Paula Rego não ilustrou O Crime do Padre Amaro, nem pintou seguindo a cronologia da sua acção. «Escolhi um romance muito português, porque senti que precisava de actividade social em vez das coisas que se encontram nos contos populares. O Crime do Padre Amaro critica a sociedade, é muito bem observado e uma leitura deliciosa, mas acima de tudo é uma história de amor». Entretanto, a escolha deste livro é também assumida pela artista como uma homenagem prestada ao seu pai, que lhe transmitiu o espírito crítico sobre a realidade do país e que admirava Eça de Queiroz como um exemplo do que de melhor existia em Portugal. Uma outra linha de observação, mais privada ainda, relacionaria os personagens retratados e as cenas de composição mais complexa com a identidade dos modelos com que a pintora trabalha, a partir do desenho de observação («é tudo copiado à vista») e sempre mergulhada numa teia pessoal de cumplicidades e afectos: um amigo muito próximo («uma pessoa mascarada de Padre Amaro»), a constante Lila, que também foi a enfermeira que acompanhou o período final da doença do seu marido («ela tem o poder de se transformar em tudo, como uma actriz»), por vezes uma das filhas, etc.
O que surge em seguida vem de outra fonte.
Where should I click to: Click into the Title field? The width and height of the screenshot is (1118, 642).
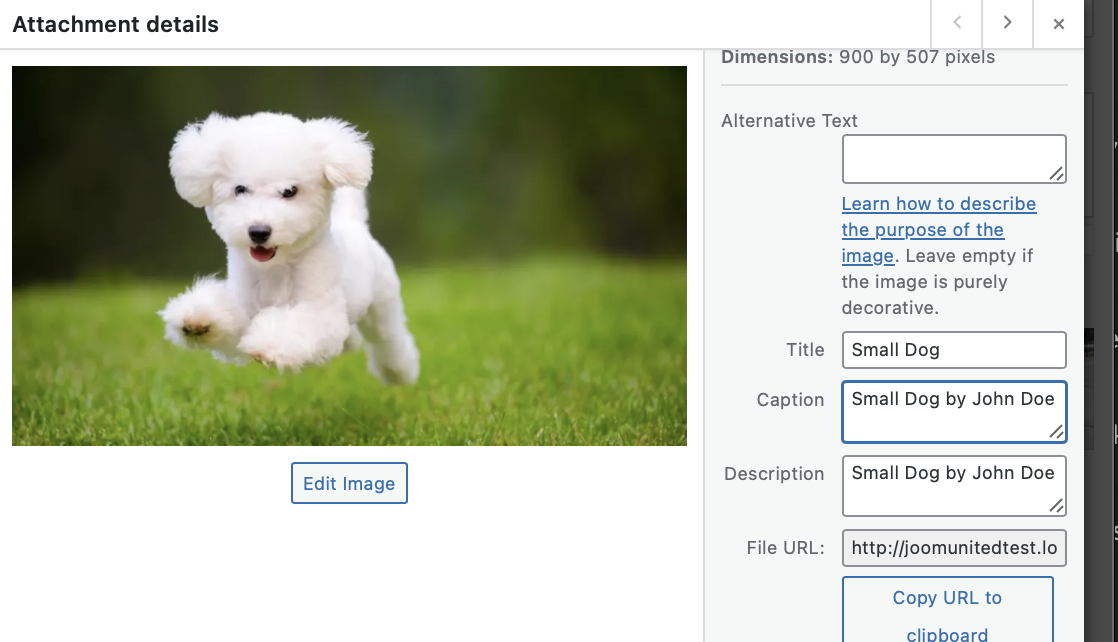click(953, 350)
A versão de Paula Rego não é a história de pecado e inocência que sustenta a sátira anticlerical a preto e branco de Eça de Queiroz. Dominação e dependência, desejo e culpa, não serão aqui os pólos de uma dicotomia maniqueista que talvez molde a visão masculina do mundo, mas que é posta em causa na densidade mais ambígua de um olhar de mulher, com que se revelará um outro lado mais profundo da vida, com os seus segredos, as suas máscaras, «mafias» e armas femininas. Com o misterioso poder revelador das suas imagens, capazes de circulam entre os dois lados dos espelhos, e que voltam a fazer da ilusão figurativa o poder de imaginar um outro real, Paula Rego quer mostrar que «a mulher é uma história por contar». Porque, como ela diz, «a história das mulheres nunca foi contada em pintura».
Um anjo guardião e vingador preside a esta série, alheio ao texto do romance e com a presença bem física de um corpo de mulher. É uma imagem vinda de um mundo antigo, uma imagem dúplice do castigo e do perdão, com os símbolos da Paixão que são a espada e a esponja, mas é também uma imagem inteiramente terrena, arrancada à pintura religiosa para intervir no presente. «O romance é apenas um ponto de partida, um detonador, e depois as imagens tomam a dianteira, como um cofre cheio de segredos, como as bonecas russas».